See, underlying that fall in per-user conversion rates is a function of another trend — TeamO has been marketing to bigger companies, and new accounts are signing up more users than older accounts. Because companies only need a single person to throw down a credit card, that increase in users per company is driving down the frequency with which individual users pay. In fuzzy math terms:

[Account conversion rate] = [User conversion rate]/[Users per account]

When Simon starts looking at free-to-paid conversion on a per-account basis, it looks pretty healthy:

Crisis solved, hey Simon?

Moving from a user-based funnel to an account-based funnel isn’t straightforward, but if you’re building an enterprise product, it’s necessary. Getting started is a three-step process:

Step 1: Group your users

There are two paths to take here, and the correct choice will largely depend on how teams use your product and how willing you are to play with your data model.

Option 1: Automatically group based on the information your users provide

If you’re building a social product, there’s likely some functionality that allows users to create teams (or ‘organizations’).
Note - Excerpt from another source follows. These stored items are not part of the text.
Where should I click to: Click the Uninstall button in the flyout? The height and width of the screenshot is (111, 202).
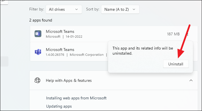pos(176,64)
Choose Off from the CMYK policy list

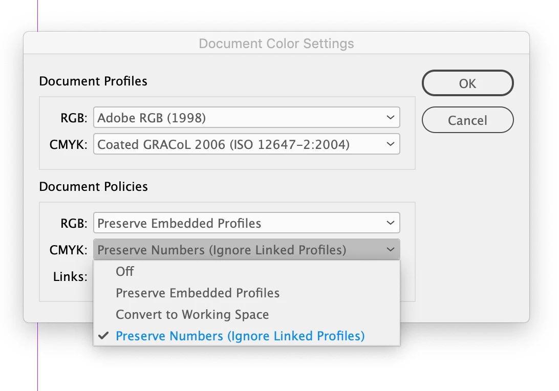point(125,271)
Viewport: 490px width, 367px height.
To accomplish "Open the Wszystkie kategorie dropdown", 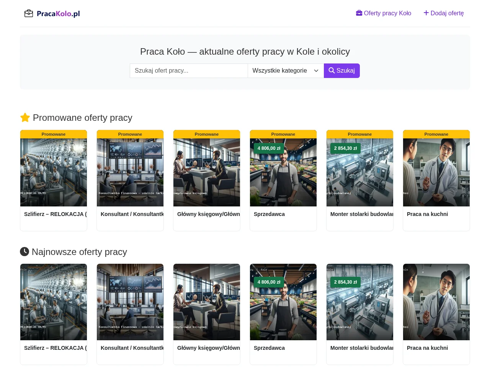I will pos(286,71).
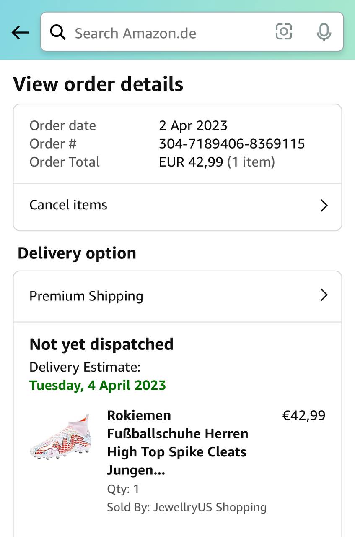
Task: Start voice search with microphone
Action: click(x=324, y=32)

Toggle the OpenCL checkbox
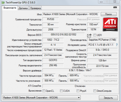pyautogui.click(x=44, y=91)
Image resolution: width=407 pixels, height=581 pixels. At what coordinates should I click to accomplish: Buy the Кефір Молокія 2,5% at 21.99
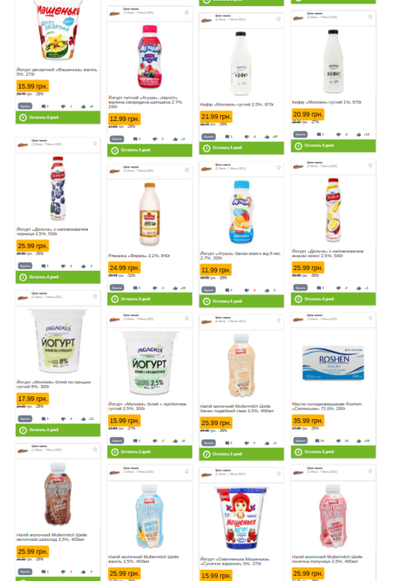tap(208, 137)
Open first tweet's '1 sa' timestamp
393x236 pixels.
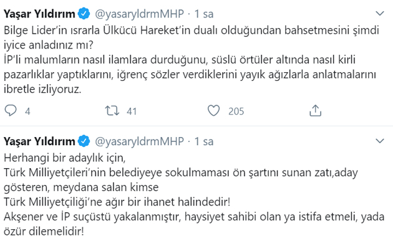click(204, 14)
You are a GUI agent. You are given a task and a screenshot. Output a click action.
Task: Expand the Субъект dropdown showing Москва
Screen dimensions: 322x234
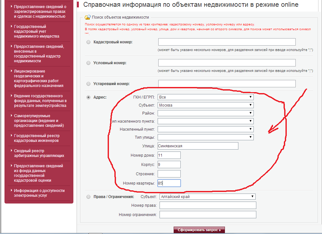point(205,105)
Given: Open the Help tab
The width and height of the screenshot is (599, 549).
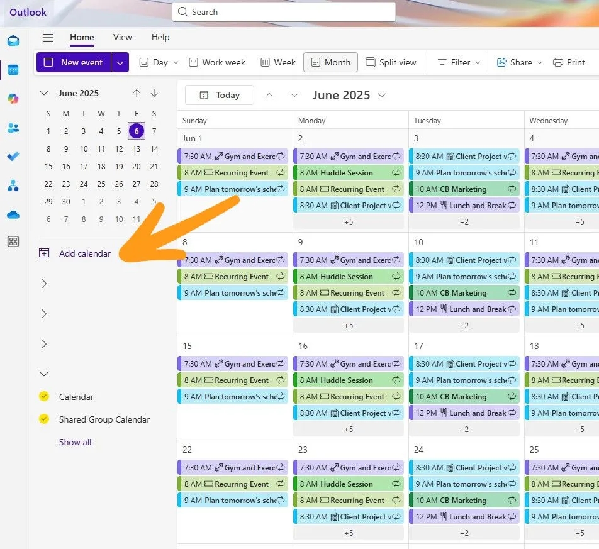Looking at the screenshot, I should [x=160, y=38].
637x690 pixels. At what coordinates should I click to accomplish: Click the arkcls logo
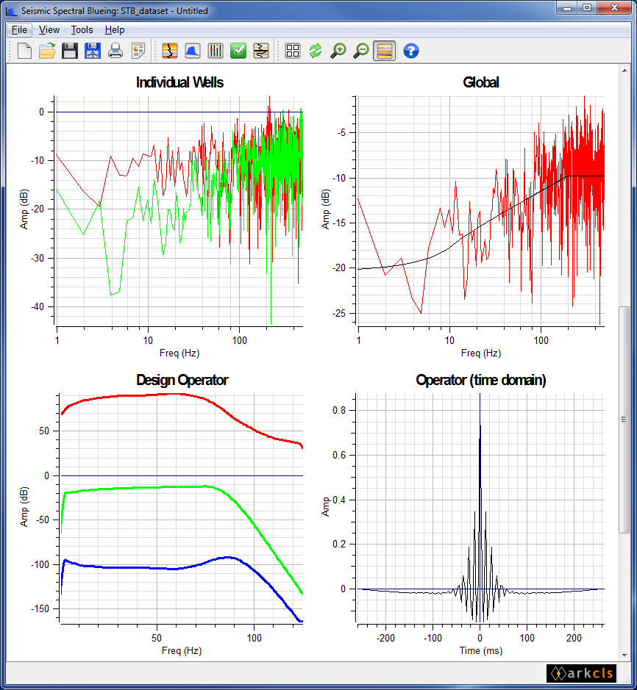tap(580, 673)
Instead of looking at a per-user funnel, you’ll study your team funnel: how do teams get formed, when do they ‘activate,’ when do they start paying? The great thing about this approach is that the data is already there for you: since you’re leveraging existing groupings to find teams, you can get started on analysis with relatively little setup.

Option 2: Manually group your users into accounts

While this can result in cleaner groupings, it requires more work — you’re going to have to write and run a grouping algorithm on your data. I like using email domain as a starting point and applying the following three rules:

  1. Each account must have at least one domain associated with it
  2. A domain can only belong to a single account
  3. Each user associated with an account must have a domain associated with that account or a generic domain

Step 2: Summarize lifecycle events for groups

As a best practice, you’ll want to use the earliest date of an event across all members of a group. For example, let’s say you observe the following string of events:

  1. In January 2017, jessica@fizzle.com signs up for the product.
  2. In February 2017, mark@fizzle.com signs up for the product.
  3. In July 2017, admin@fizzle.com signs up for the product and starts paying for it.

Somewhere in your analytics database, you should have a group called ‘fizzle’ with a signup date of January 2017 and a payment date of July 2017.

Step 3: Analyze time to payment on an account-based level

That ‘admin’ user is an interesting data point — looked at in isolation, it looks like a single user that signed up and started paying for the product in less than one month. Seeing lots of users that fit that pattern may lead you to invest heavily in signing up new users in the hopes that it will have an immediate impact on revenue.

However, by looking at team-based cohorts, we see a more realistic and sobering picture: users acquired today won’t affect revenue until six months down the road. The correct way to look at this is to look at the signup date and payment date for the ‘fizzle’ group we created in step 2 — here, we see that the company has a sign up-to-payment timeframe of six months (January to July).

If that’s a trend, it means that short-term revenue growth is going to have to come from increasing the monetization of existing users and shortening the time-to-payment cycle, not increasing the number of signups.

If you haven’t, read Dave’s slides. Just remember, you can’t afford to only think about the lone pirate— you’ve got to think about the entire crew. Especially the crew member with a credit card.